§ **Exercise details**:
What lines of the material below hold the string "point"? Copy them out.

+++++

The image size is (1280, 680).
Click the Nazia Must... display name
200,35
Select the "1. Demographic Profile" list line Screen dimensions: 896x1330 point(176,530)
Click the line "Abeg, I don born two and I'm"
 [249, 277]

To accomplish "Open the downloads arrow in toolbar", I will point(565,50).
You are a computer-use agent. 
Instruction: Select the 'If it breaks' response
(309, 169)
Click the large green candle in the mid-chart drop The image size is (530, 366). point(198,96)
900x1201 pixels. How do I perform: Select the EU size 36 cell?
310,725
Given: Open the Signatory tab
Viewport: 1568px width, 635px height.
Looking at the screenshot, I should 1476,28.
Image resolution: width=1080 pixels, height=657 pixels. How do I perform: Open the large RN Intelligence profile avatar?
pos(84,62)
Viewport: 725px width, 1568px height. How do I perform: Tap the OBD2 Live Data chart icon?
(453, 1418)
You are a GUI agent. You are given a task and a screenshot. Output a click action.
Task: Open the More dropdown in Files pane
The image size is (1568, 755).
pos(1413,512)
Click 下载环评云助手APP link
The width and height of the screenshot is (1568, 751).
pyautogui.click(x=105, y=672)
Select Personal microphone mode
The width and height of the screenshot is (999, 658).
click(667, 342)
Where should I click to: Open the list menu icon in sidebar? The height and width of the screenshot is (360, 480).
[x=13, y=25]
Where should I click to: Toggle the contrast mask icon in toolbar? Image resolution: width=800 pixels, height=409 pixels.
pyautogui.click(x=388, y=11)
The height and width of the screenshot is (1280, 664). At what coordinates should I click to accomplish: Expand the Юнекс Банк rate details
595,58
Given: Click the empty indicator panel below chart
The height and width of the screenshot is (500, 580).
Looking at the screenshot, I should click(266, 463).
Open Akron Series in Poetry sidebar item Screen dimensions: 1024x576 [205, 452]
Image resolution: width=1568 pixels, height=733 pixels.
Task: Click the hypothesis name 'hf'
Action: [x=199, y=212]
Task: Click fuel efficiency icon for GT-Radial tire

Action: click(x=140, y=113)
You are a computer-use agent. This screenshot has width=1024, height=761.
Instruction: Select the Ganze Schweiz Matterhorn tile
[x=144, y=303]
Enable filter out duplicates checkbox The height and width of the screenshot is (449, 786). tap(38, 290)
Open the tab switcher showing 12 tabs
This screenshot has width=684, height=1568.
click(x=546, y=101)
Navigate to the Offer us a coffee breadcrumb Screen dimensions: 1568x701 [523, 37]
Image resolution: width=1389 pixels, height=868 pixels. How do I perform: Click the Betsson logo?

+++++

§ **Answer to the problem**:
Select the "1. Demographic Profile" list line Screen dimensions: 896x1330 point(176,530)
To accomplish "Open the downloads arrow in toolbar", I will point(565,50).
Click the large green candle in the mid-chart drop The image size is (530, 366). point(198,96)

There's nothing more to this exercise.